(Screenshot grounding data)
^^^^
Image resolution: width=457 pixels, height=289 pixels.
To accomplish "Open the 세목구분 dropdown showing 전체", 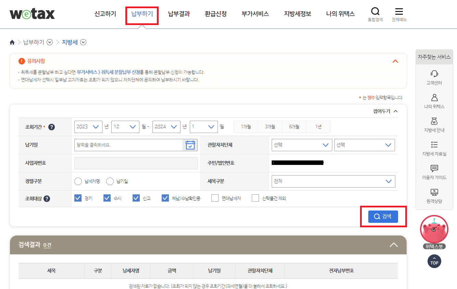I will pos(333,181).
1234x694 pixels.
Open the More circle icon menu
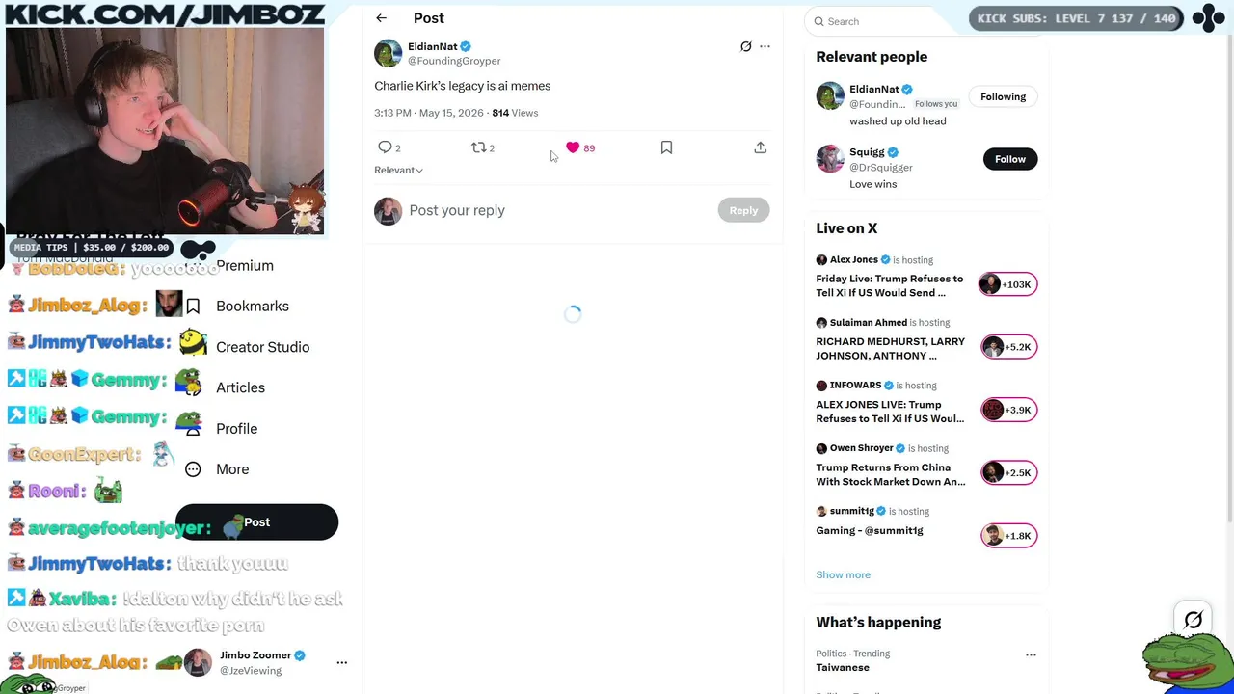[x=193, y=469]
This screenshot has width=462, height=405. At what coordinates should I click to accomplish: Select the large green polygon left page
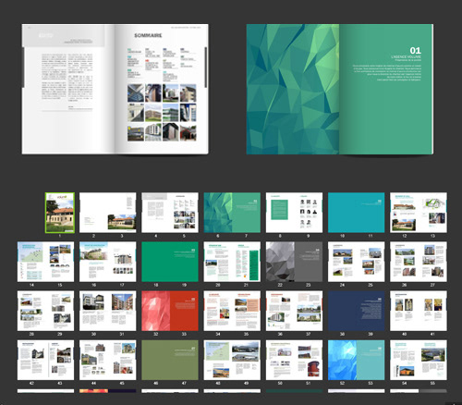click(x=293, y=89)
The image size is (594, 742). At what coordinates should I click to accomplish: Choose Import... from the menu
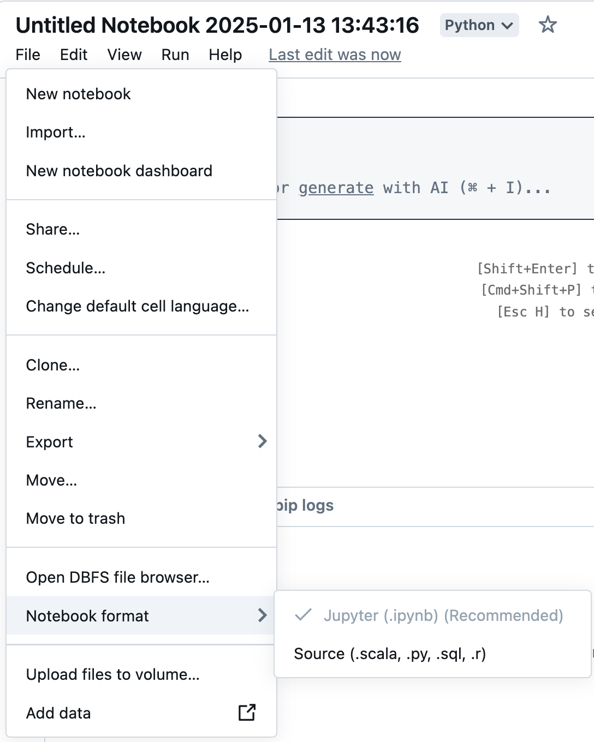point(56,132)

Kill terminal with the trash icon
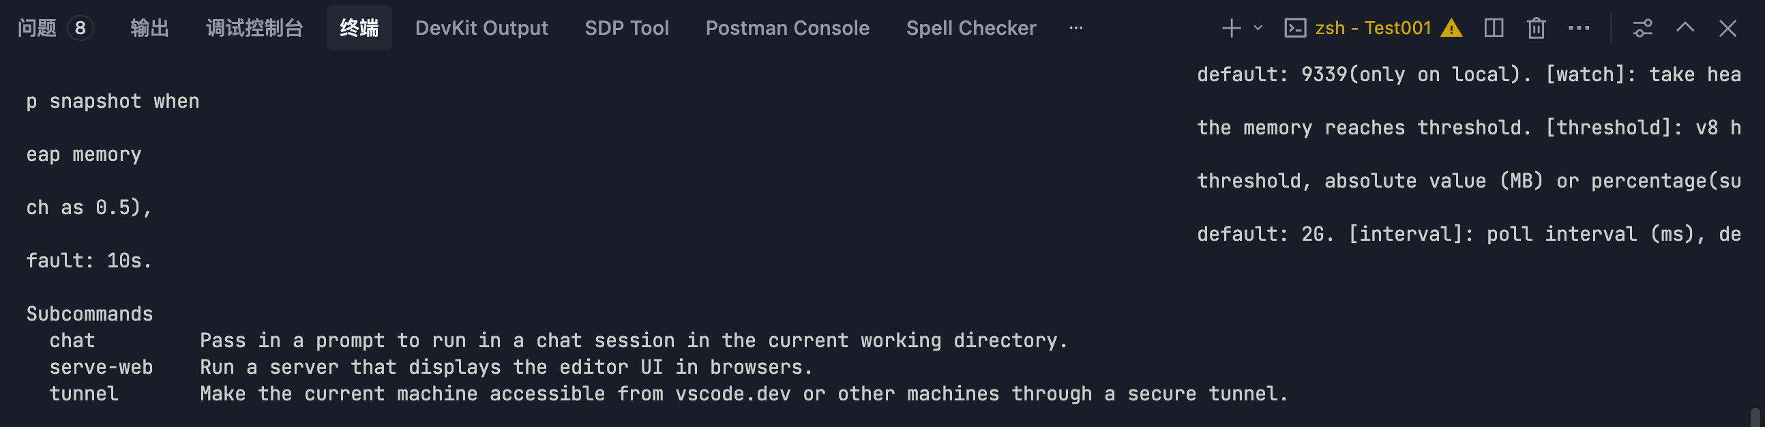click(1536, 28)
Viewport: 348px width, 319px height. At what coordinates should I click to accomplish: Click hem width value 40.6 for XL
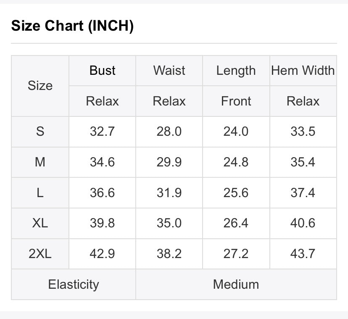pyautogui.click(x=303, y=223)
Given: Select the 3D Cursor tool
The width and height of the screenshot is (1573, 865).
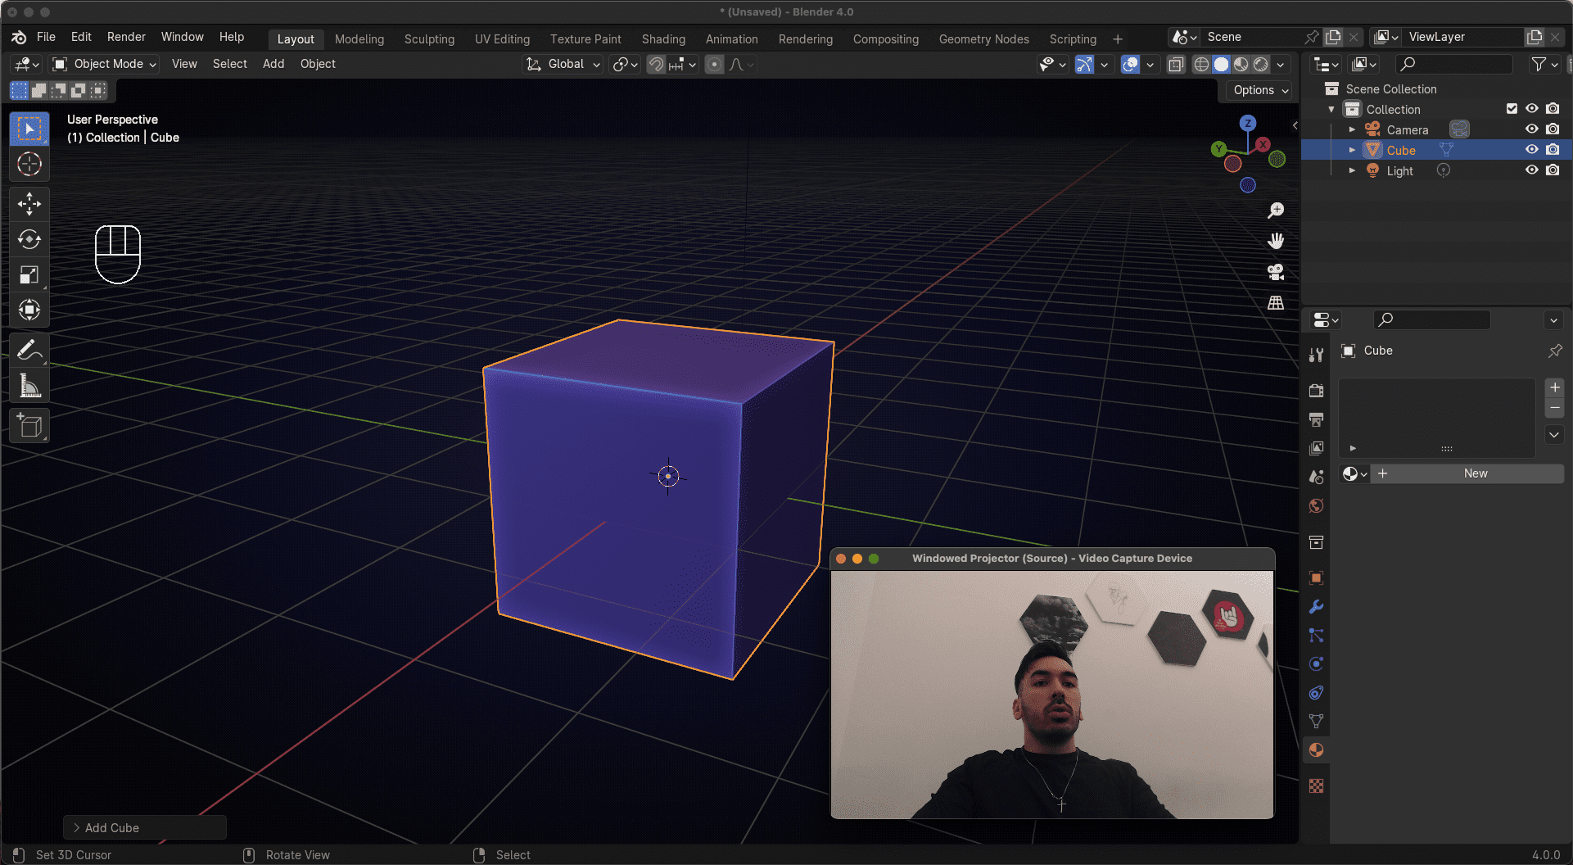Looking at the screenshot, I should pyautogui.click(x=29, y=164).
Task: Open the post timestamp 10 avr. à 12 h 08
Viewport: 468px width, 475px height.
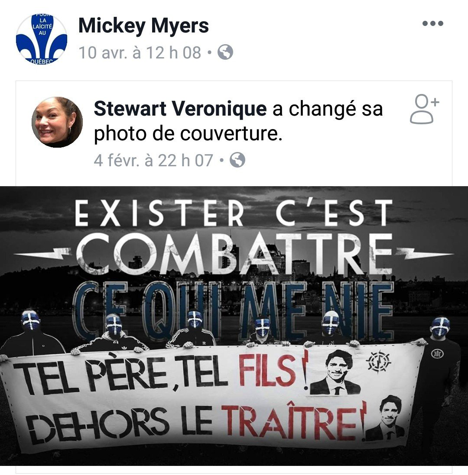Action: click(140, 52)
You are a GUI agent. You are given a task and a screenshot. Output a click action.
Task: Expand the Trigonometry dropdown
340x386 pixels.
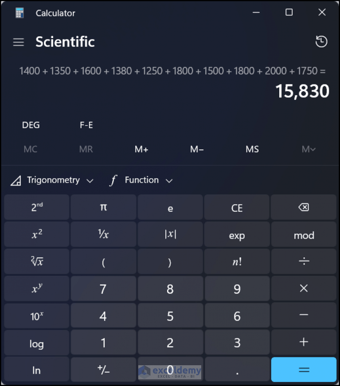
^^^^
Exercise instructions
Please repeat, exactly and with nothing else, the lines from the one containing "Task: Open the" to the last line of the entries, both included, excluding any pictures.

Response to the exercise
Task: Open the post timestamp 10 avr. à 12 h 08
Viewport: 468px width, 475px height.
Action: click(140, 52)
You are a GUI agent. You are given a task and a screenshot. Output a click action.
Task: Expand the Trigonometry dropdown
340x386 pixels.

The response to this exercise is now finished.